When I graduated from high school my graduation present was a trip to California with the tethering aunt to visit the visiting aunt (they were sisters). It was now my turn to ride the train. I was enthralled. We rode in coach, but the chairs leaned back further and were separated more from each other than today’s Amtrak cars. In the dining room we sat at real tables with moveable chairs. White linens covered the tables. The silverware was actually silver. Fresh flowers stood in vases next to the window. Waiters poured steaming cups of coffee from silver pots. Had the car not swayed, I would have thought I were in a fancy hotel dining room. A chef on board actually cooked the meals. Those were nice days.
It took two nights to arrive in California. The second night I met a young man much older than me. He was almost finished with college. We sat in the club car and talked forever as the car slowly emptied itself of passengers. We continued to talk. … and talk…( ok…managed to kiss a few times). I didn’t have a watch on, but it was getting late into the night. We both had to go to the bathroom at the same time. We came back and talked some more. It must have been almost 3 AM or later when I made my way back to a very worried aunt. She had come looking for me at the time we took our mutual breaks. She knew the train hadn’t made a stop, but she had no idea what had happened to me. Maybe she thought I had been dragged into a sleeping car. I didn’t ask. The ride home was not as memorable.
I took another ride to California during college, this time staying with a cousin I didn’t meet until I got out there. She introduced me to more of my maternal relatives.
I rode from my home to Chicago several times the two years I attended college there. On my trip to Russia I rode from Moscow to Kiev overnight. The bar served marvelous vodka and the Russian guys were cute. I took my son back “home” to visit when he was in pre-school. He had a wonderful time riding in the top bunk.
I’ve gone back twice to visit on my own. I gave myself the luxury of a sleeping car on this second trip last December. The “roomettes” have definitely shrunk in the past thirty years. Little did I know how uncomfortable the thin mattressed bunks had become or how much I would have to brace myself to stay in the bunk as the train swayed from side to side. In the morning my back ached. I didn’t know if it was from bruised kidneys or muscle strain.

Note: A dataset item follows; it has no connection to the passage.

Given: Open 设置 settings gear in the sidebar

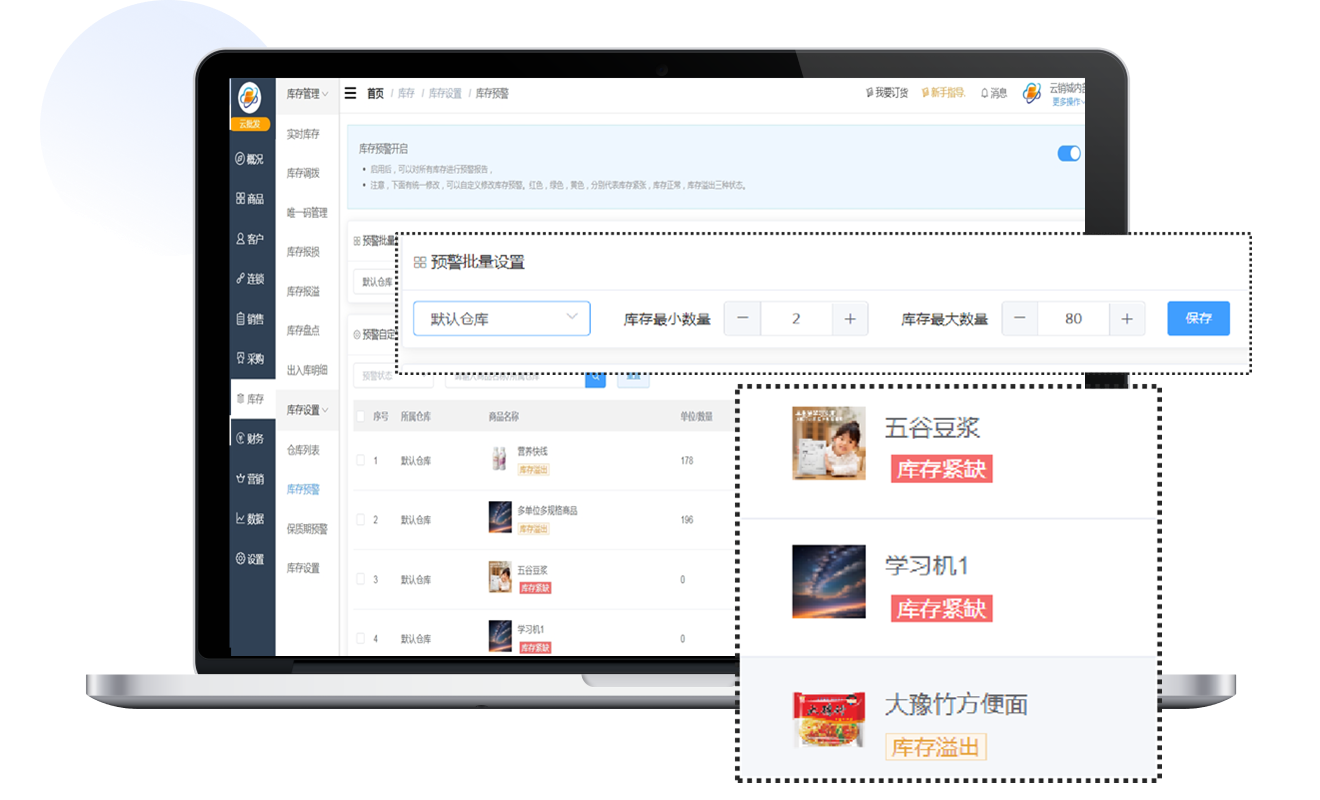Looking at the screenshot, I should 250,559.
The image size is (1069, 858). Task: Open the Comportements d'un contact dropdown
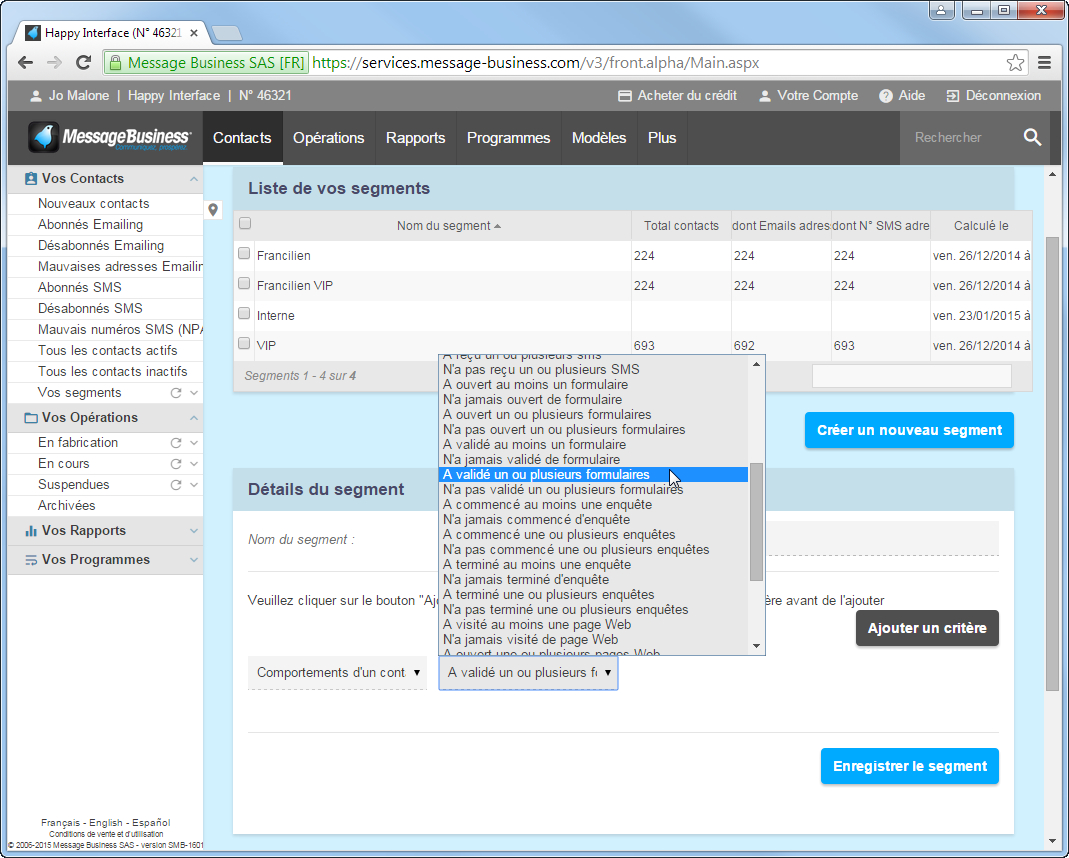coord(338,673)
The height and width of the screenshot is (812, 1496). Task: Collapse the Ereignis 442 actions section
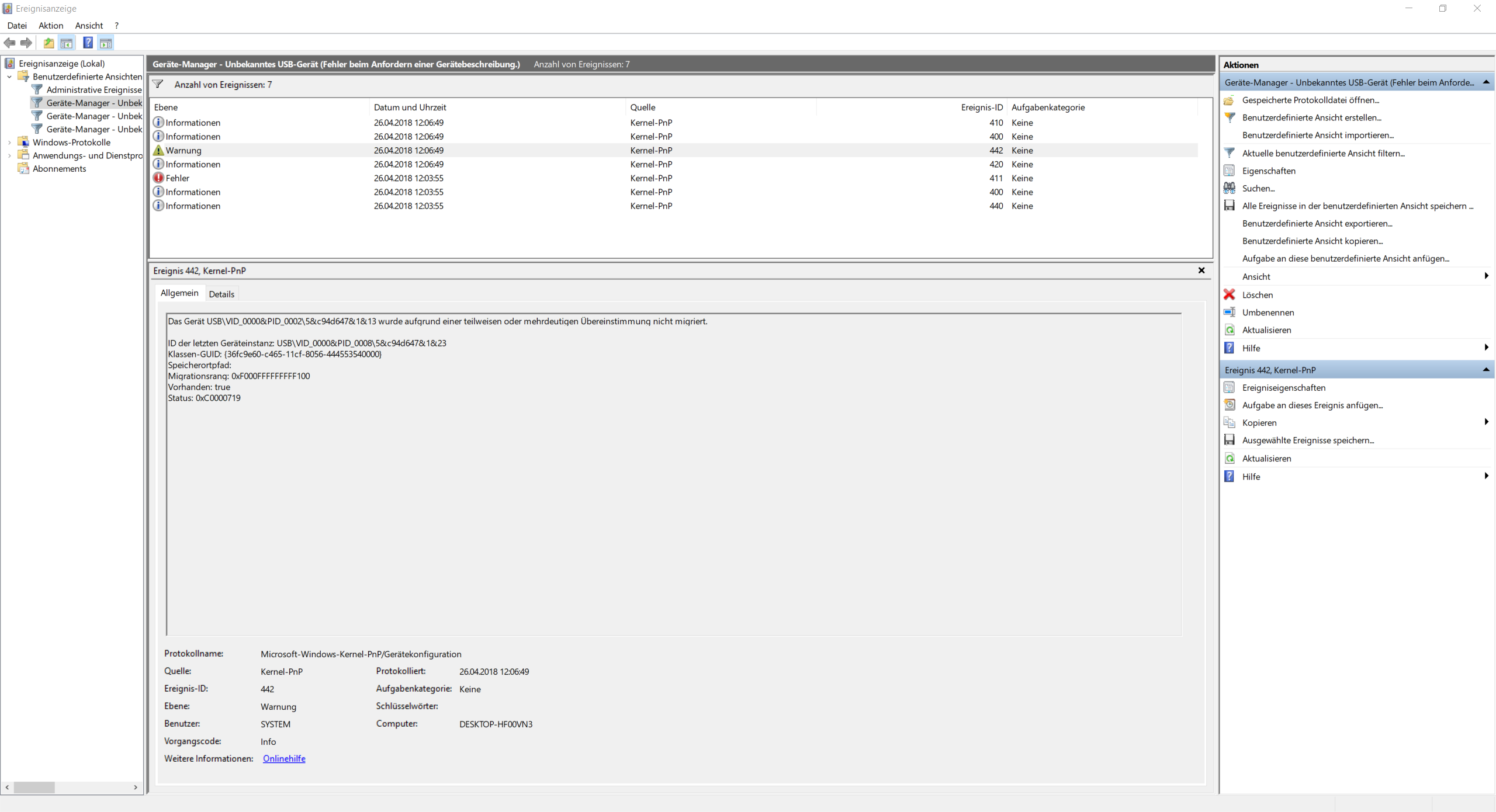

That still wasn’t enough to make me quit “riding the rails”. Watching the terrain change between Texas and Illinois is always interesting. It was especially so last winter when at numerous places along the way, fresh animal tracks could be seen in the snow. I love meeting the folks in the observation car and the dining car which now looks like something out of a fast food chain. The food is loaded on at various stops. The chef and his made-to-order food is gone. The silverware has disappeared, but the chance to meet someone special, or have someone special waiting at the end of the ride even if it is for only a few hours….that remains. There’s still a chance for memories.